Brake noise is a significant issue for car manufacturers, stemming from friction-induced vibrations that cause the brake system to radiate noise. This can lead to driver irritation, dissatisfaction, and increased warranty costs. Consequently, developing brake systems with minimal noise is a high priority in the automotive industry. The complexity of brake noise means research in this area is ongoing. The rise of electric vehicles presents new challenges, as the absence of engine noise makes brake noise more noticeable. While regenerative braking can reduce reliance on traditional brakes, these systems are still crucial.

The development process to mitigate brake noise typically involves several stages:

• Concept selection
• Design review and best practice checks
• Computer-aided engineering (CAE) noise predictions
• Component testing, including modal analysis and verification of modes for brake components (pads, rotor)
• CAE correlation
• System test for brake squeal
• Vehicle test (post-system test approval)

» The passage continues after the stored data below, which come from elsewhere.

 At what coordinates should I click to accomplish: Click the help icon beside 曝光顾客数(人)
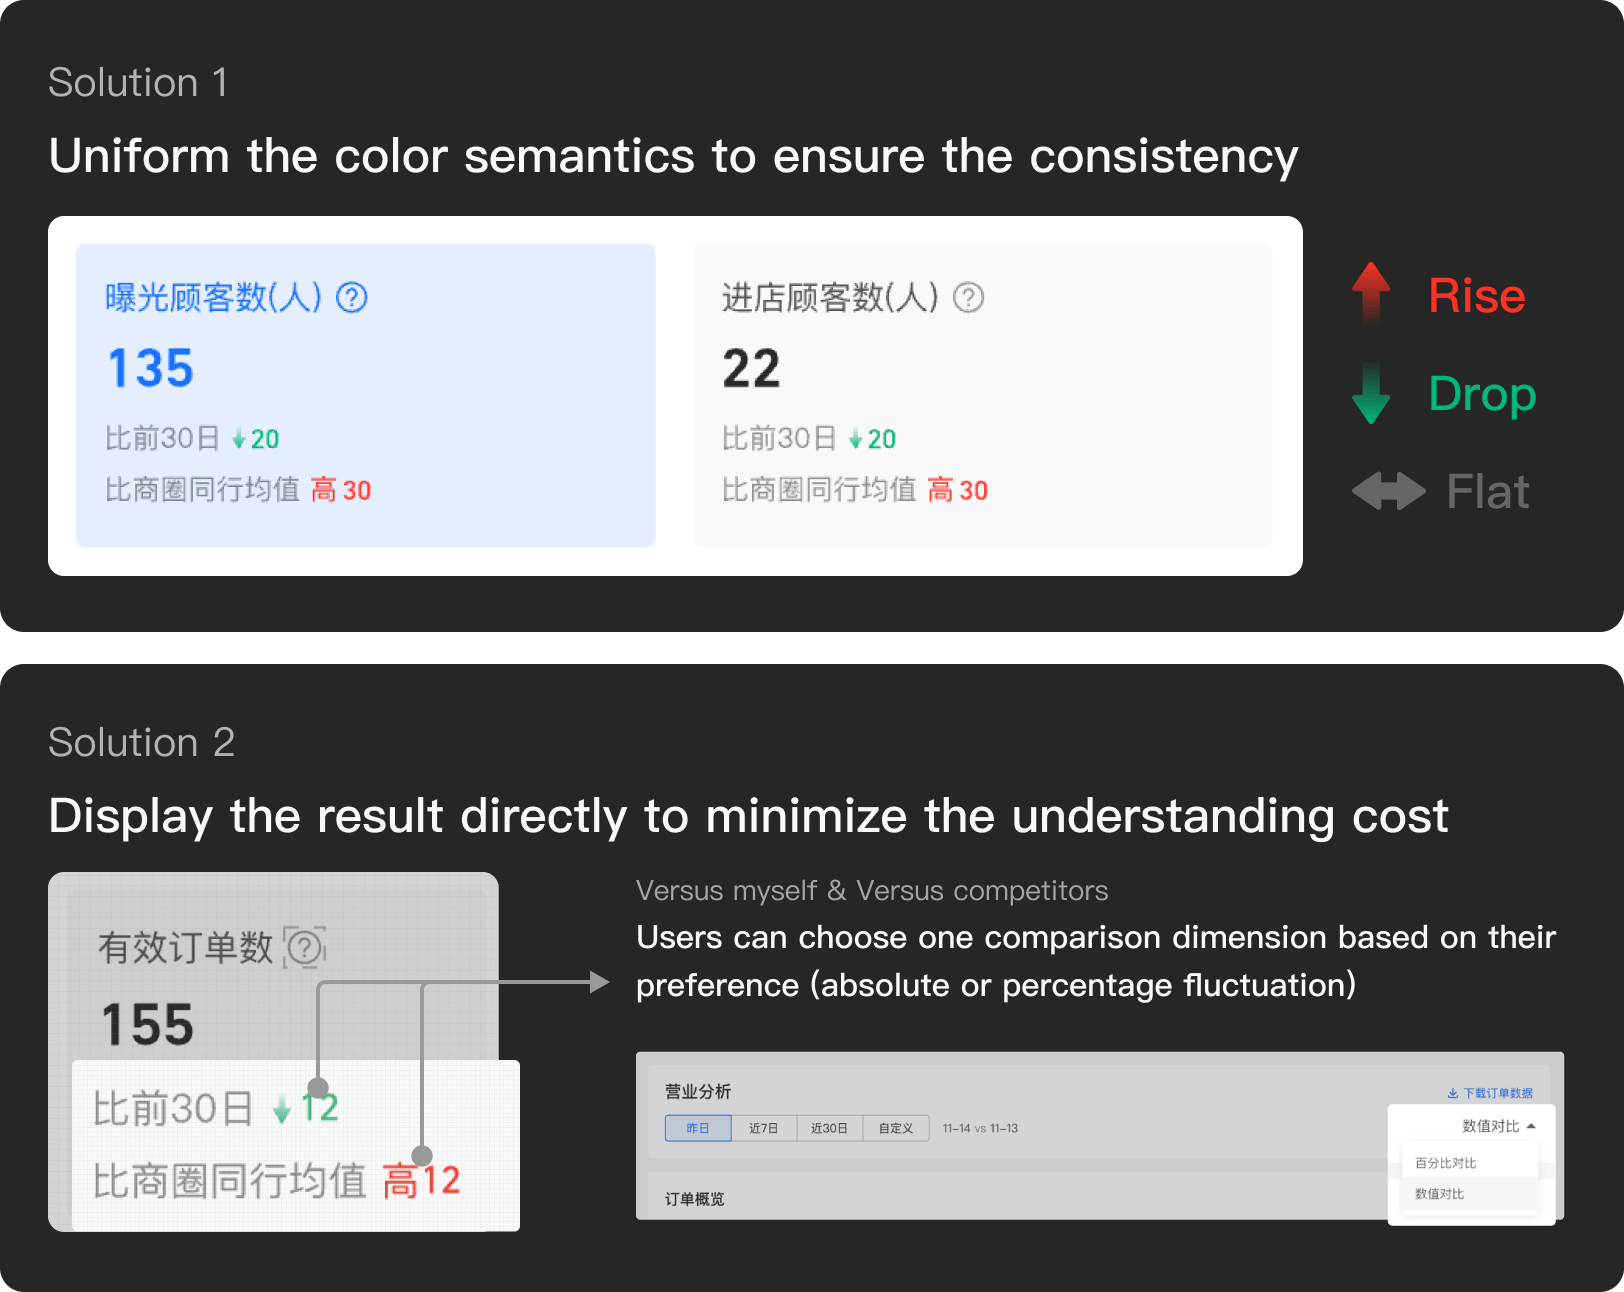(x=352, y=297)
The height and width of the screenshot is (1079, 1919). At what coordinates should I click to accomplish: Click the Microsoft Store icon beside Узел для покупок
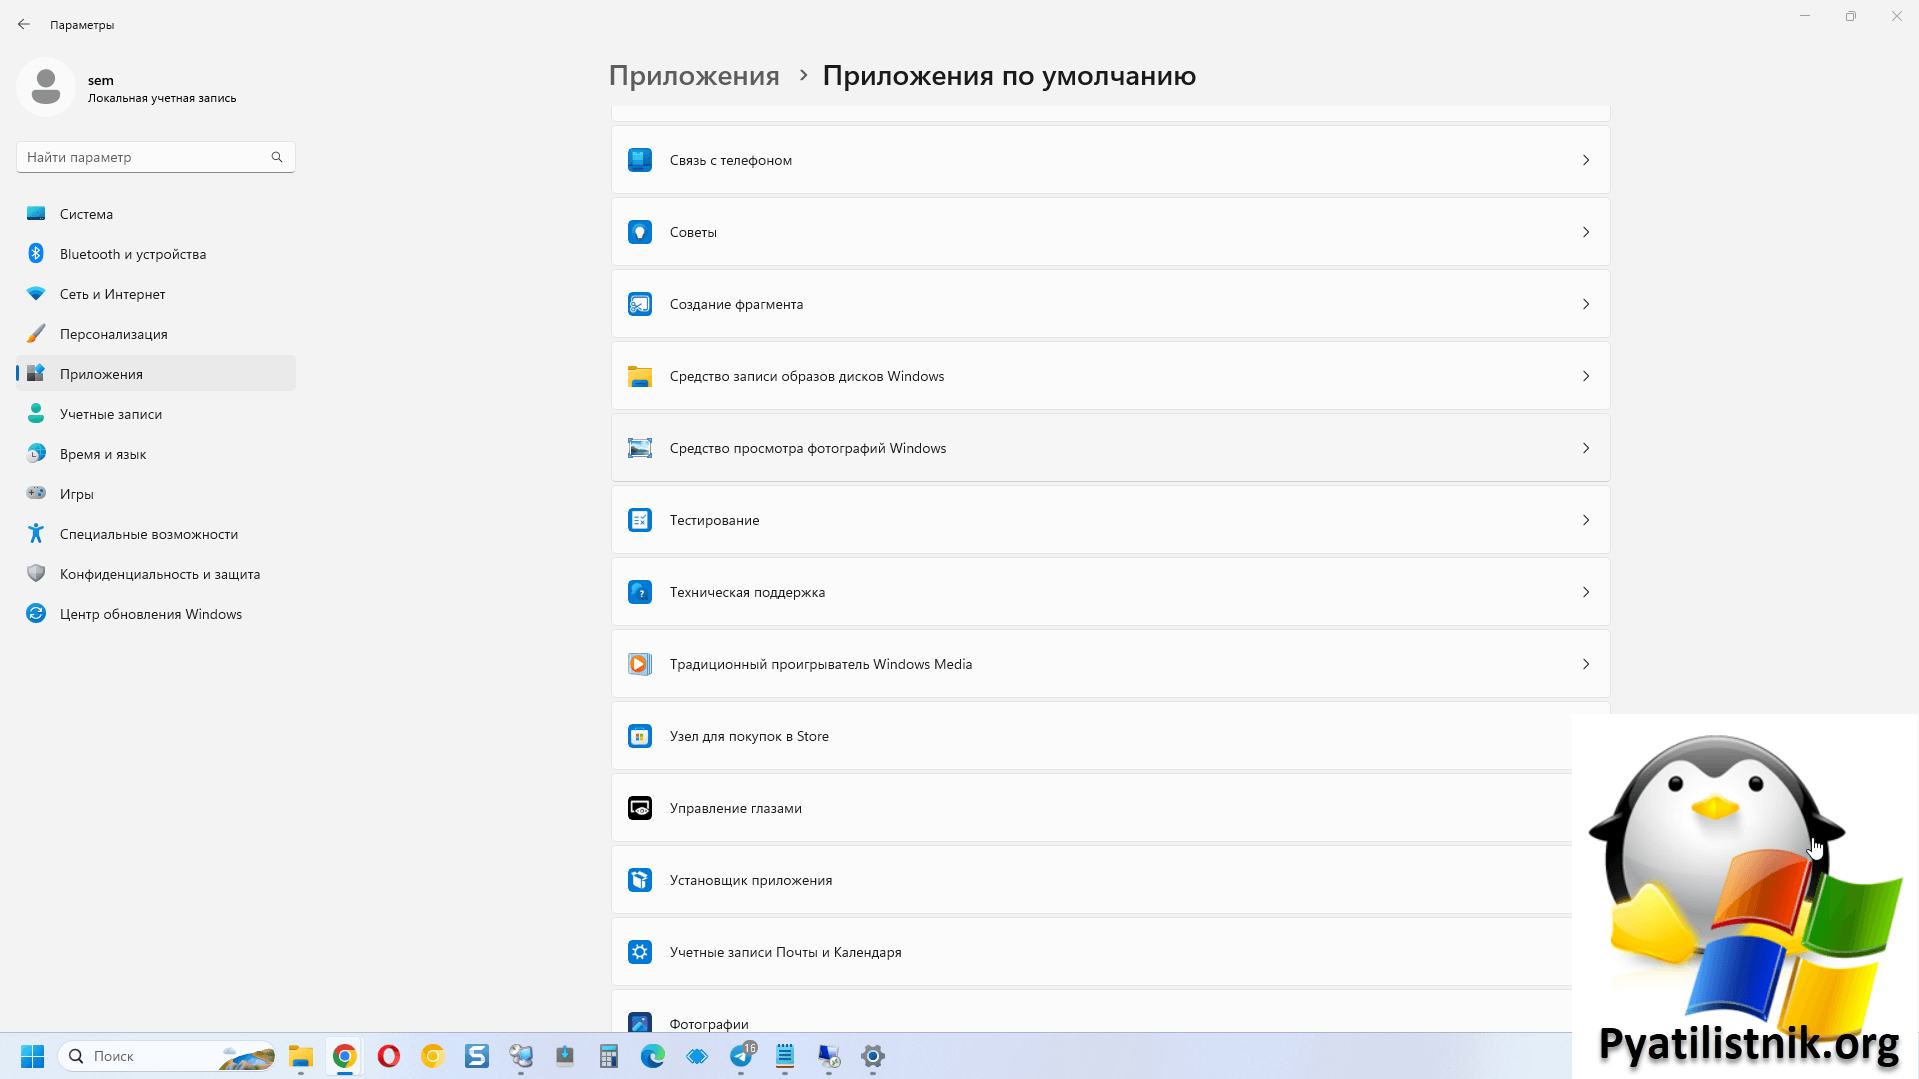[640, 736]
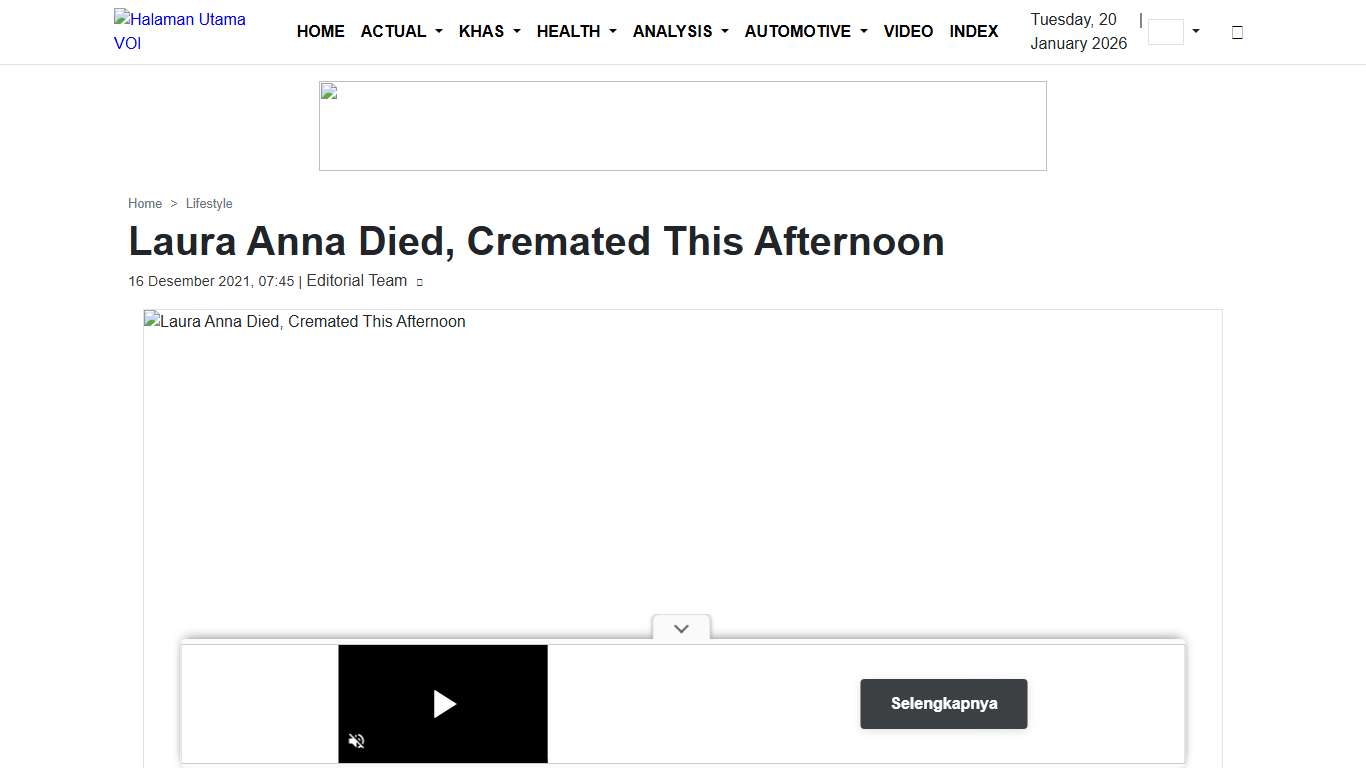Open the Lifestyle category link
1366x768 pixels.
click(x=209, y=203)
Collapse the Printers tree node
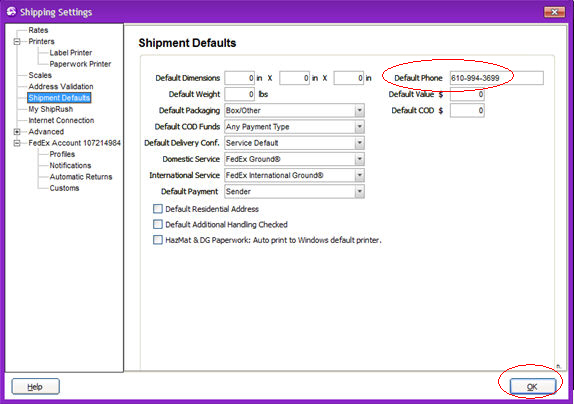The height and width of the screenshot is (404, 574). [x=17, y=42]
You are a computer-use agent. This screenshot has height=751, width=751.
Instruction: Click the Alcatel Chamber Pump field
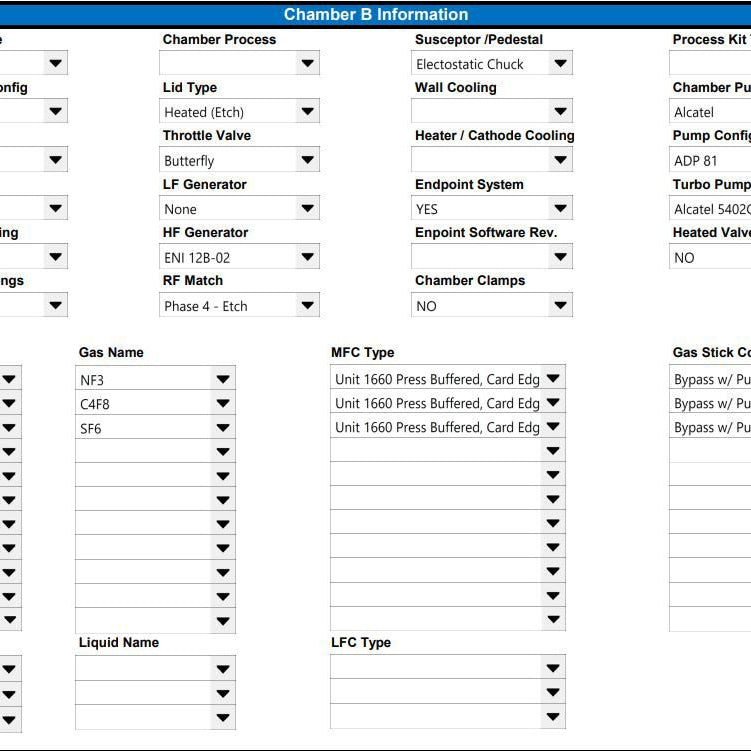(x=710, y=112)
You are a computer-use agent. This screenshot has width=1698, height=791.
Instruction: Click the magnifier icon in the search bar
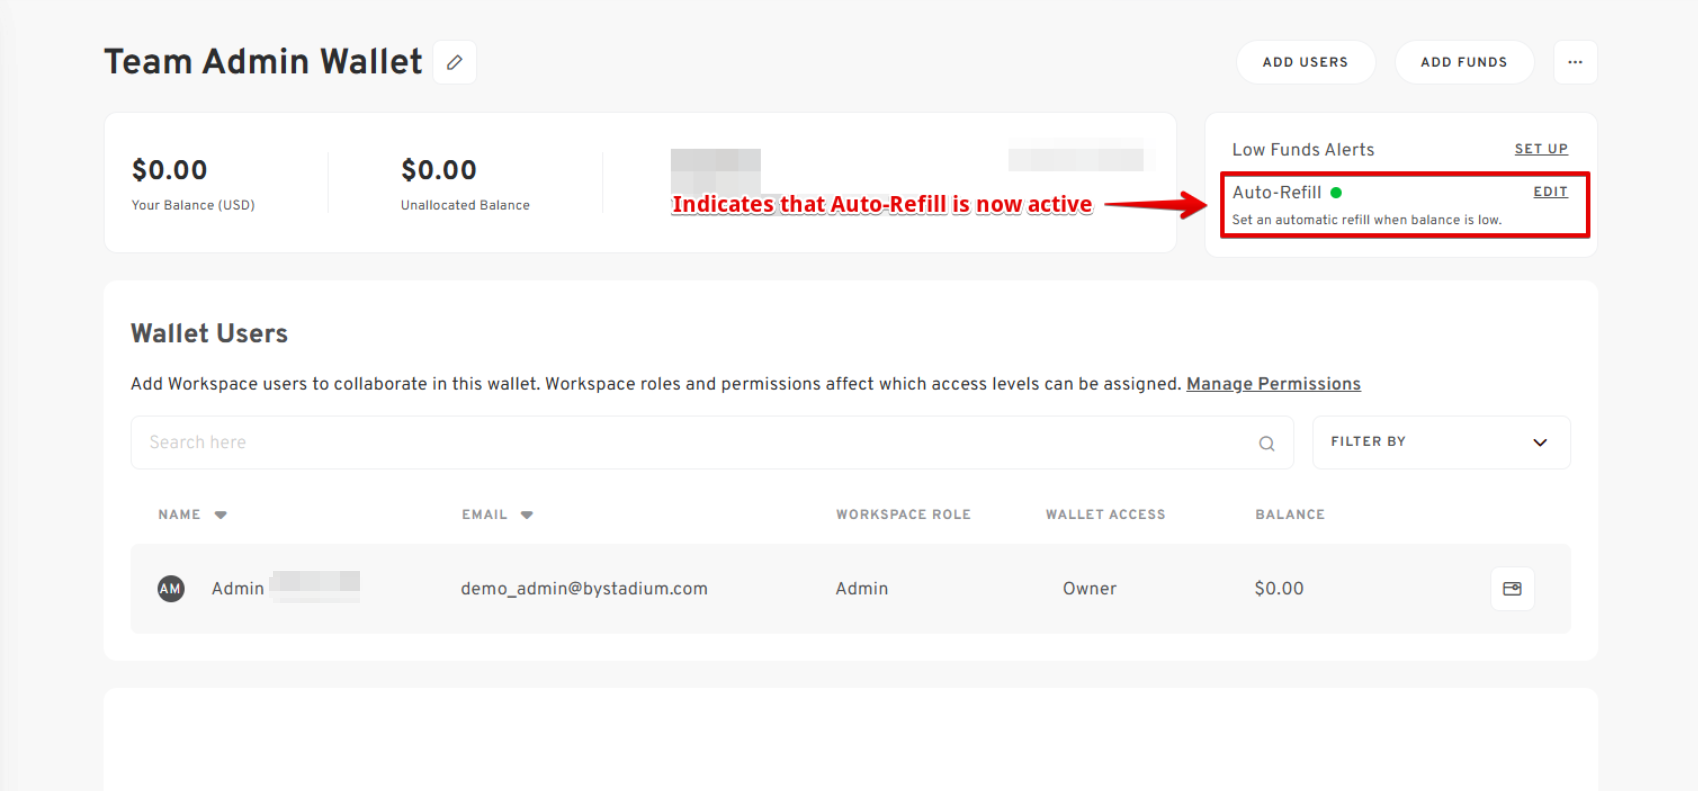1266,443
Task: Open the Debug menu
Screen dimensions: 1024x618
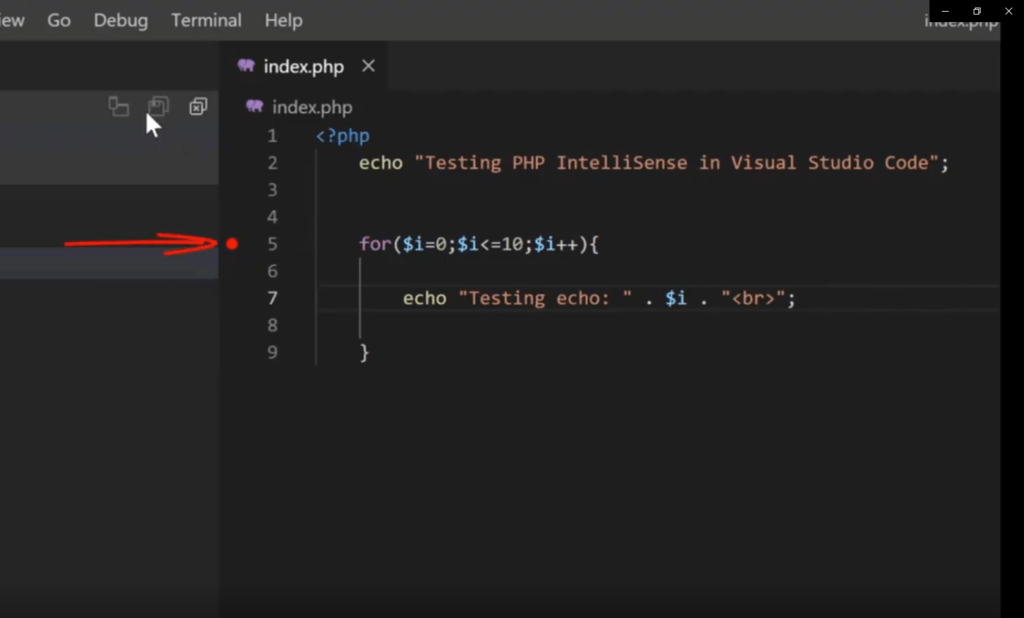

Common brake noise characteristics, particularly from disc brakes, include:

• Low frequency (100-1,000 Hz): Often broadband noise described as scraping, grinding, grunt, groan, moan, or judder.
• Medium to high frequency (1-5 kHz): Tonal noise caused by coupled modes between pads and rotor, leading to out-of-plane vibrations. Squeal occurs under specific conditions of brake pressure, rotor temperature, and environment.
• High frequency (above 5 kHz): Tonal noise, or squeak, resulting from exciting in-plane resonances of the brake rotor.

Acoustic Test Types Within Brake Noise Testing

Brake Dynamometer Squeal Noise Test

This standardized test (SAE J2521) is performed using an NVH brake dynamometer to ensure brakes are in optimal condition before vehicle testing. Brake squeal is defined as noise between 1-17 kHz.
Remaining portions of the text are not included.